## Read a research article that investigates the potential of using modularity to detect polarization

You will find on Moodle a research article published at the conference ICWSM https://www.icwsm.org/2025/index.html
Take the time to read it and see how researchers test ideas on real applications and propose new metrics when they consider existing tools are not sufficient. In your project you will also have to investigate your hypothesis on the data of your choice! 

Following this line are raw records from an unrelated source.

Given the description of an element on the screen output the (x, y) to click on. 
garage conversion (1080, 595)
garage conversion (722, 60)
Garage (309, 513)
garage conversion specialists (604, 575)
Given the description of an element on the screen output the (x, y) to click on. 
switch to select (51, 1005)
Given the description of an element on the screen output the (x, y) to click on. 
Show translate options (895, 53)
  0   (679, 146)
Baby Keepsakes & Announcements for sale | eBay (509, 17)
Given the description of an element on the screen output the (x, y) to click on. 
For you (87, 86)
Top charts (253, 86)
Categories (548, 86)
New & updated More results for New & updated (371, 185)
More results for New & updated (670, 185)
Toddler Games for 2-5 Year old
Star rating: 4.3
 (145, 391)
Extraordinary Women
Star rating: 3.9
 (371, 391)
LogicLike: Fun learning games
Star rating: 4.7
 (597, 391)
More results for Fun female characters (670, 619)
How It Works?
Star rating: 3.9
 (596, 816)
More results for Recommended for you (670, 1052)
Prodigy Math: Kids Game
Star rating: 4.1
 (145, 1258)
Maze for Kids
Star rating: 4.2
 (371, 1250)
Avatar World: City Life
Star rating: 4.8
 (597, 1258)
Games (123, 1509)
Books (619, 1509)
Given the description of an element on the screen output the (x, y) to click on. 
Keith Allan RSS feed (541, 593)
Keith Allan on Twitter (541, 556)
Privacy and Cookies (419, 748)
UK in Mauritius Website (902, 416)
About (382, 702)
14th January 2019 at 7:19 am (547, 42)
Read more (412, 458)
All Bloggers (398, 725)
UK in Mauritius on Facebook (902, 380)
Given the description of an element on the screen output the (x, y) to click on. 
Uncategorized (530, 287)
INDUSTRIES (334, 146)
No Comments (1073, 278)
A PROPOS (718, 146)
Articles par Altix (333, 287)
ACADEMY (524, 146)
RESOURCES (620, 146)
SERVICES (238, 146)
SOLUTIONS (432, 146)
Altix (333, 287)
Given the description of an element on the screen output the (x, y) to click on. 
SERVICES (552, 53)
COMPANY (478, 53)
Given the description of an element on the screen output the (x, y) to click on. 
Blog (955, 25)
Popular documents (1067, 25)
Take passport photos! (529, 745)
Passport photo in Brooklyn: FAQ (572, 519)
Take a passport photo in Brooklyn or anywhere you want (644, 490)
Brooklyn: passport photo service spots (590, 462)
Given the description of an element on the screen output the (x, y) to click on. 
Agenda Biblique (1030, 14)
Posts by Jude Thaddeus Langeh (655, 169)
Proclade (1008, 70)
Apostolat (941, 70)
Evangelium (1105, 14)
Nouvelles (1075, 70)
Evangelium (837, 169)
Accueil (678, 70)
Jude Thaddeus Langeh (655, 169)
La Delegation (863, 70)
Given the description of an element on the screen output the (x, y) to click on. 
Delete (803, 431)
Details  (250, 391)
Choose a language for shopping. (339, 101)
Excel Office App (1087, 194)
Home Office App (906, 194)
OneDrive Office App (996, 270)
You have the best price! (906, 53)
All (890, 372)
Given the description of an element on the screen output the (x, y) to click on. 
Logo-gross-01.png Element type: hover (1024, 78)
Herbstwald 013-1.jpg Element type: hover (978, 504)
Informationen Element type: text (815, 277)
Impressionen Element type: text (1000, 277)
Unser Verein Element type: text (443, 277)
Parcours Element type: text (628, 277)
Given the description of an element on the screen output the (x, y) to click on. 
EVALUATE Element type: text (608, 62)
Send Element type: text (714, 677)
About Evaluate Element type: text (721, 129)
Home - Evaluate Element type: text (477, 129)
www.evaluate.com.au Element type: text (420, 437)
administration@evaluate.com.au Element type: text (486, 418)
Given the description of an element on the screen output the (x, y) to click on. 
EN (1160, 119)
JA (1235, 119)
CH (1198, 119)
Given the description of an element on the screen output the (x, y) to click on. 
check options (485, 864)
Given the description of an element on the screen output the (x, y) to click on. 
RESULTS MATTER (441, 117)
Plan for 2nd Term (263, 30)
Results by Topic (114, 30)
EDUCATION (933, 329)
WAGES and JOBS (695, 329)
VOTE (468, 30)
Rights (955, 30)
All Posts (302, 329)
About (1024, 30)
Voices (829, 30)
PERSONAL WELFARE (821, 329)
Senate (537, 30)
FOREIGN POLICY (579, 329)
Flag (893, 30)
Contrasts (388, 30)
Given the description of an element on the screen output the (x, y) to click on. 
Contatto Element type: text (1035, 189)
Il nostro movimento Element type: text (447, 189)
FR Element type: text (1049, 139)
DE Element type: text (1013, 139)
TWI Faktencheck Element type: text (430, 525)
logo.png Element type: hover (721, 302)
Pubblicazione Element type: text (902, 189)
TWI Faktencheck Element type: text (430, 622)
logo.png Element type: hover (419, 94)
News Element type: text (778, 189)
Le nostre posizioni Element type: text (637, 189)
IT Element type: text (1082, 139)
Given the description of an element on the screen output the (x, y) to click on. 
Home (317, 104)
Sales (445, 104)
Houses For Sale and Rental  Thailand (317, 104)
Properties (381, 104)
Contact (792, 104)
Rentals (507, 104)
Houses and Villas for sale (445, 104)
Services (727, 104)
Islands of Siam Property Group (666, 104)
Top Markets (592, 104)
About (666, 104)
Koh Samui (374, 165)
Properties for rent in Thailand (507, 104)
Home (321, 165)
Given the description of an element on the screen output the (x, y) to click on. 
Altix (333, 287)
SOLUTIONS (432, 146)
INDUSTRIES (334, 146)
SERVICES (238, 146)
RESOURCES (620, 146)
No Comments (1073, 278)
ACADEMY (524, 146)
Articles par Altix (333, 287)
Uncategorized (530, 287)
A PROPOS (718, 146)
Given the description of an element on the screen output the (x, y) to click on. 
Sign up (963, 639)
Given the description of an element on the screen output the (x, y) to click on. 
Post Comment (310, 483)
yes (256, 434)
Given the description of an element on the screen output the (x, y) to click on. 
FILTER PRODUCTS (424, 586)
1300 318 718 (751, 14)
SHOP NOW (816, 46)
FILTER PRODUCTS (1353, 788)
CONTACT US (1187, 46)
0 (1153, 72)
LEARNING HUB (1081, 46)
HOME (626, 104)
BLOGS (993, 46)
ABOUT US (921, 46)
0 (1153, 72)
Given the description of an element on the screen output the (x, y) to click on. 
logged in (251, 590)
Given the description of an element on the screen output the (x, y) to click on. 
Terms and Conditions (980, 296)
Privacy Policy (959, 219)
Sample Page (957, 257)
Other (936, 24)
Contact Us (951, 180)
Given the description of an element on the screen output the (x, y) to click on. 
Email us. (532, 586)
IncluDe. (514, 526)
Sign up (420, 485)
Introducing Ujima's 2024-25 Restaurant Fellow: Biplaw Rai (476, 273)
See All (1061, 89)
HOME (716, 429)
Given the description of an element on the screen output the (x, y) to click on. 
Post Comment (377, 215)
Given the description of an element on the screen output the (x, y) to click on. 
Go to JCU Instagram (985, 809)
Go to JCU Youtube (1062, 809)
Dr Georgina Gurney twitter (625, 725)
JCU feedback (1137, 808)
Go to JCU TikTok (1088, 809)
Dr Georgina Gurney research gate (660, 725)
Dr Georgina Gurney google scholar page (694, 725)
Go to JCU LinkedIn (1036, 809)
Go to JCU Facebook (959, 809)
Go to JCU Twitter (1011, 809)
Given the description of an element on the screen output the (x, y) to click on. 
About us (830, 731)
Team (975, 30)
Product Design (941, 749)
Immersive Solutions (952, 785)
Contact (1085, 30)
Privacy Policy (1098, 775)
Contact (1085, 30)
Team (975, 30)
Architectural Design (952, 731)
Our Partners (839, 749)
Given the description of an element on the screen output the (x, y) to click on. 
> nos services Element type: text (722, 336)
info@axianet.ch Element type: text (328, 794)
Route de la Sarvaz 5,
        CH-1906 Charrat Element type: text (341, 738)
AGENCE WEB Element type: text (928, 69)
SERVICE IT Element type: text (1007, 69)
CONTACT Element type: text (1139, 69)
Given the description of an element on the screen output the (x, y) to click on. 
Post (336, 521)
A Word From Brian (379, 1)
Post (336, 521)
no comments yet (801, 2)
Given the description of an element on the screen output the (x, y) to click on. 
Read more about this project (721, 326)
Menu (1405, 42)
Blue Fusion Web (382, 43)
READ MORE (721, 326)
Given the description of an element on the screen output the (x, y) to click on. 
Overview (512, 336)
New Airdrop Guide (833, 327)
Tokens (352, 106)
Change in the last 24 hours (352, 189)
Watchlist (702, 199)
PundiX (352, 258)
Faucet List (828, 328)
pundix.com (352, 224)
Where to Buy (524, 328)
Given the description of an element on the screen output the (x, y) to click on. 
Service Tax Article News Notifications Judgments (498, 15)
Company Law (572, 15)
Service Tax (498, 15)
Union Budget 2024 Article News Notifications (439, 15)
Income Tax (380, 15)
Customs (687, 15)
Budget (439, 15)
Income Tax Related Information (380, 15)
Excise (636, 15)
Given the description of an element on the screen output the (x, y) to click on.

11. After reading the article, implement the notion of boundary described. Apply it on one of the graphs you have seen so far in this class, or on one graph from here (choose smaller graphs for efficiency): http://snap.stanford.edu/data/index.html


In [2]:
import networkx as nx
from ipysigma import Sigma
import numpy as np

In [3]:
# Solution for exercise 11

"""
explanation of meta data:
------------------------------------------------------------------------------
\\
Paper: hep-th/9201018
From: OGURAWA@VTCC1.CC.VT.EDU
Date: Thu, 9 Jan 1992 18:18:54 -0500 (EST)   (20kb)
Date (revised): Mon, 13 Jan 1992 15:35:36 -0500 (EST)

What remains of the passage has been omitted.